Tools capable of extracting personal data from phones or computers are being used by 13 federal departments and agencies, according to contracts obtained under access to information legislation and shared with Radio-Canada.
Radio-Canada has also learned those departments' use of the tools did not undergo a privacy impact assessment as required by federal government directive.
The tools in question can be used to recover and analyze data found on computers, tablets and mobile phones, including information that has been encrypted and password-protected.
This can include text messages, contacts, photos, and travel history.
It's a bit ridiculous, but also dangerous.-Evan Light, York University
Certain software can also be used to access a user's cloud-based data, reveal their internet search history, deleted content, and social media activity.
Radio-Canada has learned other departments have obtained some of these tools in the past, but say they no longer use them.
Evan Light, associate professor of communications at York University's Glendon campus in Toronto and an expert in privacy and surveillance technology, said he's shocked by the widespread use of such software within the federal government.
"It's worrisome and dangerous," said Light, who filed the original access to information request to find out more about how police agencies in Canada are using the technology.
"I thought I would just find the usual suspects using these devices, like police, whether it's the RCMP or [Canada Border Services Agency]. But it's being used by a bunch of bizarre departments," he said.

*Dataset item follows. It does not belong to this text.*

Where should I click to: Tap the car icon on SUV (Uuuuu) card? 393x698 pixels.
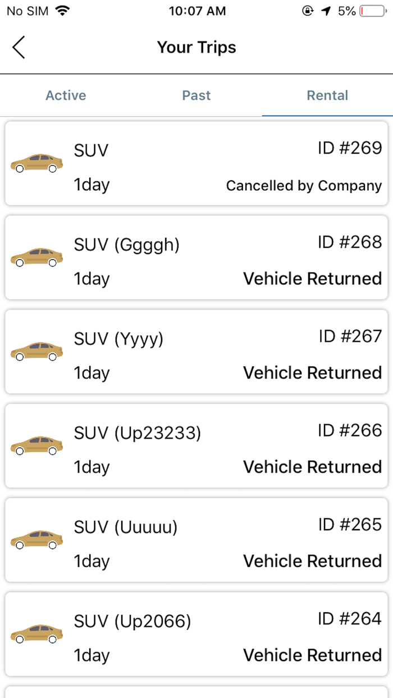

According to the documents Light shared with Radio-Canada, Shared Services Canada purchased the equipment and software for the end users from suppliers Cellebrite, Magnet Forensics and Grayshift. (The latter two companies merged earlier this year).
The companies say they have developed strict controls to ensure that their technologies are used in accordance with the law, according to their websites.
After publication of this story, Cellebrite said in an email that its "technologies are not used to intercept communication or gather intelligence in real time. Rather, our tools are forensic in nature and are used to access private data only in accordance with legal due process or with appropriate consent to aid investigations legally after an event has occurred. The person/suspect does know our technology is obtaining data through court/judicial permission through a search warrant or consent by the individual."